TASK:
Scan the material and copy every line in which "computer" appears.

Segment Open

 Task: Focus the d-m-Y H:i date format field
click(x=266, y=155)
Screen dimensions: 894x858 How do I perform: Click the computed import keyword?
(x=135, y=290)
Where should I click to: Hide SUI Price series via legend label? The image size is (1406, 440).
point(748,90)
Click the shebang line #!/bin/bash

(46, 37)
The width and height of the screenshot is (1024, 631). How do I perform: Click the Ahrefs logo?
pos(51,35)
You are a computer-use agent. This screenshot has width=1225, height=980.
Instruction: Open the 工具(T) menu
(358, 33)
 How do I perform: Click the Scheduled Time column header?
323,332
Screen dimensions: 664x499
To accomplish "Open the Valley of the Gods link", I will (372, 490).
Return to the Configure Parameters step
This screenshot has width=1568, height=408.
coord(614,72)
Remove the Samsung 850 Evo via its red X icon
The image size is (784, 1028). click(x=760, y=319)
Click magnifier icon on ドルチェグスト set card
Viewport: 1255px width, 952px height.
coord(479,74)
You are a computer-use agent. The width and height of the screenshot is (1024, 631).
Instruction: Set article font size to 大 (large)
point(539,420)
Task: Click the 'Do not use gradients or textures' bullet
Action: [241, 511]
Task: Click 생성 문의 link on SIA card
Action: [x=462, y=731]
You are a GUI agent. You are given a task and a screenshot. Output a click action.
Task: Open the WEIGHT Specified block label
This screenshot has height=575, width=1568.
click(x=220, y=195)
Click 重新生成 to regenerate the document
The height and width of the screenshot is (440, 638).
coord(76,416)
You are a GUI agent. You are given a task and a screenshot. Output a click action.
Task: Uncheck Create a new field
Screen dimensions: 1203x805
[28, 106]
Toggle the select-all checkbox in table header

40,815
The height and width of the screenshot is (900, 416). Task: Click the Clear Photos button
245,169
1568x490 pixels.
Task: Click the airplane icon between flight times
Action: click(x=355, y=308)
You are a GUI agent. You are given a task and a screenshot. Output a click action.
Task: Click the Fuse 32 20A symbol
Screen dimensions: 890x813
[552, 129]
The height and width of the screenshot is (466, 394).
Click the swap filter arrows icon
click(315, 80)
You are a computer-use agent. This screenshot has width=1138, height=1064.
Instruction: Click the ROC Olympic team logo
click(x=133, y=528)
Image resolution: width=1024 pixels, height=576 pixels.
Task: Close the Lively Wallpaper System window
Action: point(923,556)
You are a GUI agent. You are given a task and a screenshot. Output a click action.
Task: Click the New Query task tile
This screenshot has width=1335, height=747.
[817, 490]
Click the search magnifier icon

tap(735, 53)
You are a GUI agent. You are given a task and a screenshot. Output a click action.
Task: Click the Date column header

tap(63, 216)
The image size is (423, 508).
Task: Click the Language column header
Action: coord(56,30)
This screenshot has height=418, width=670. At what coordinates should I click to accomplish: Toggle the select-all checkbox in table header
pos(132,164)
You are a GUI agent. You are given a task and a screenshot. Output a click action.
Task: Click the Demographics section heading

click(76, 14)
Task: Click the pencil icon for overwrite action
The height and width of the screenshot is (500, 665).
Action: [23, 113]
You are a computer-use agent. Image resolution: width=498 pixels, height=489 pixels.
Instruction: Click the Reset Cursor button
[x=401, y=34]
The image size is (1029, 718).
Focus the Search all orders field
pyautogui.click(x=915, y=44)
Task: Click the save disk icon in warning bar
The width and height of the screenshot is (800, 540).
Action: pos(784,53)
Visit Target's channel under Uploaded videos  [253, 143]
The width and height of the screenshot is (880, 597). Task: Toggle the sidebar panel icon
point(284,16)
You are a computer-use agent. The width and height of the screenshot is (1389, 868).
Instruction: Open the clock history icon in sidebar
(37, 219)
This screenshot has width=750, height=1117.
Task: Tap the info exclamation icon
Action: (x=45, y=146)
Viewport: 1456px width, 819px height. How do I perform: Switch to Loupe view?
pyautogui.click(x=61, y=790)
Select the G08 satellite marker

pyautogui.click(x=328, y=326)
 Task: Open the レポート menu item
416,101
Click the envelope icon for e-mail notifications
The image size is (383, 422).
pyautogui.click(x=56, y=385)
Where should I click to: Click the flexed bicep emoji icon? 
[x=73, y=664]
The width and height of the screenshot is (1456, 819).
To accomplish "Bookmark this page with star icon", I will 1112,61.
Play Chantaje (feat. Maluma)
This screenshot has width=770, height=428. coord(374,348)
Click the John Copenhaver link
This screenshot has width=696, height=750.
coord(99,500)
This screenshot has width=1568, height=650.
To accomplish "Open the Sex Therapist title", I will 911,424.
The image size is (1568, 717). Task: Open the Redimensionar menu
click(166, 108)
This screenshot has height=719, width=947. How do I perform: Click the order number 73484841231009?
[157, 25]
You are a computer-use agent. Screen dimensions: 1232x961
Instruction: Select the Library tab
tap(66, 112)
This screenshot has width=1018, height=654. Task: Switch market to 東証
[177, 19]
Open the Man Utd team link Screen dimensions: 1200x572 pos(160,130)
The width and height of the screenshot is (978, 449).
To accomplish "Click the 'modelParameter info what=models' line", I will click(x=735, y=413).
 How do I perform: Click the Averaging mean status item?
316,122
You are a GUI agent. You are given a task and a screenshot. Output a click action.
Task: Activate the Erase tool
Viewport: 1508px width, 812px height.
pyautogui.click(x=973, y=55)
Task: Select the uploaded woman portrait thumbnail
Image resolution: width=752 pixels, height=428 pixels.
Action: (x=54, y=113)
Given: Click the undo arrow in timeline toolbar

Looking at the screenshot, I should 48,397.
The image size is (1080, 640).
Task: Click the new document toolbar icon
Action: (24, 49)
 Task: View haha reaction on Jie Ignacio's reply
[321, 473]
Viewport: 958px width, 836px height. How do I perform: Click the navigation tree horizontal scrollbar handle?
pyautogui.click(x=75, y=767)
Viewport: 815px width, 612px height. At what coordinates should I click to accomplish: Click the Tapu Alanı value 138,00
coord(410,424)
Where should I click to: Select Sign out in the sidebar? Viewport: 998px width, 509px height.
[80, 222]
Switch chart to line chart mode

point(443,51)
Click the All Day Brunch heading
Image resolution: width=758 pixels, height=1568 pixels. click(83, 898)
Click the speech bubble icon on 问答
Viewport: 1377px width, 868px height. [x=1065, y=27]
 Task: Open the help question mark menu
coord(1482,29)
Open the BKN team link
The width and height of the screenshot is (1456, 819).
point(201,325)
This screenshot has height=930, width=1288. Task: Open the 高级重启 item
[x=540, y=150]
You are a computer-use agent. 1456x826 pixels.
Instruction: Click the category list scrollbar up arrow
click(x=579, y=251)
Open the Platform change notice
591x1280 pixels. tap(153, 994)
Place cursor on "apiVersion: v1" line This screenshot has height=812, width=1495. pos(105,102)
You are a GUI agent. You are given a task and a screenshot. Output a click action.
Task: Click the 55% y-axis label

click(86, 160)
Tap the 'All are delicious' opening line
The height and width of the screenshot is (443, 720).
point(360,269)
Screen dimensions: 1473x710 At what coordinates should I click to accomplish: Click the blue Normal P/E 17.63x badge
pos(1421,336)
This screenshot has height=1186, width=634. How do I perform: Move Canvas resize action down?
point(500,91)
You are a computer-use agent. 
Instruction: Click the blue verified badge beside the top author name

Segment Closed

SOLUTION FOR THIS PROBLEM:
You are a computer-use agent. This screenshot has width=1225, height=980.
You are a computer-use agent. The width and height of the screenshot is (1024, 631).
You are a computer-use agent. This screenshot has width=1138, height=1064.
You are a computer-use agent. Image resolution: width=498 pixels, height=489 pixels.
You are a computer-use agent. The width and height of the screenshot is (1389, 868).
You are a computer-use agent. Screen dimensions: 1232x961
You are a computer-use agent. 1456x826 pixels.
You are a computer-use agent. 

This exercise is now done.